Before having her daughter in January 2022, Andrea León had eight pregnancies and eight losses in a span of eight years. To this day, she does not know what caused these losses, but doctors recommended she and her husband try in vitro fertilization (IVF), a procedure that ultimately made it possible for her to carry a pregnancy to term.

“For those who may not know, recurrent pregnancy loss is a fertility problem. “Many people don’t know,” León explained in an interview with Noticias Telemundo. “Infertility is more than trying to get pregnant. (IVF) helps and blesses so many families for so many reasons.”

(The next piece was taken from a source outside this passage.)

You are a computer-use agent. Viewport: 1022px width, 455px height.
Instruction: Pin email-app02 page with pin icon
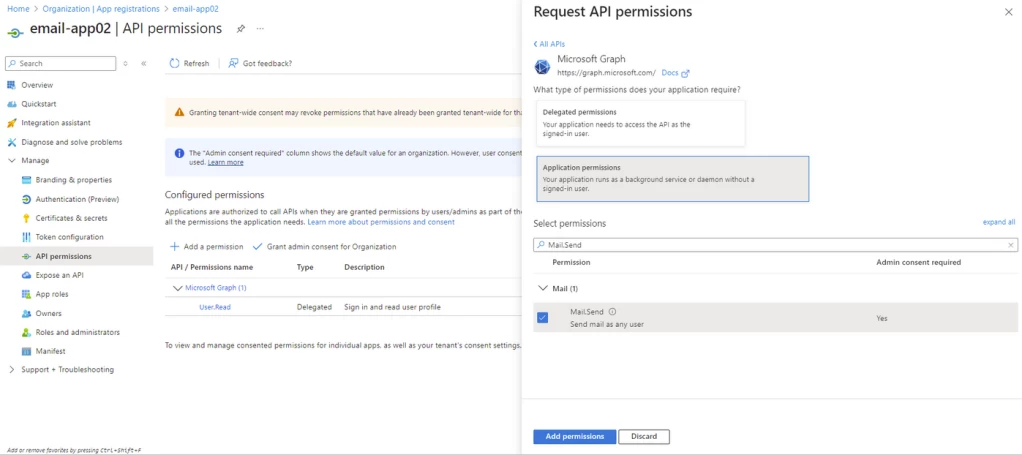(x=241, y=28)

That’s why she, like many other families whose only alternative to conceiving is IVF, has expressed concern about what happened in Alabama: the state Supreme Court ruling in early February that determined that frozen embryos should be considered children and that those who destroy them may be liable for wrongful death. This week, Governor Kay Ivey signed a law that seeks to protect the procedure, but it is believed that its scope is limited and that it mainly protects those who provide the treatments, but not the families who request it.

“Any time a precedent is set, there should always be cause for concern,” says Karina Luna, who had her daughter through IVF in January 2024. “I think this is the first time we’ve really looked at infertilization.” vitro through the lens of the law and it’s pretty clear that there’s too much ambiguity around embryos.”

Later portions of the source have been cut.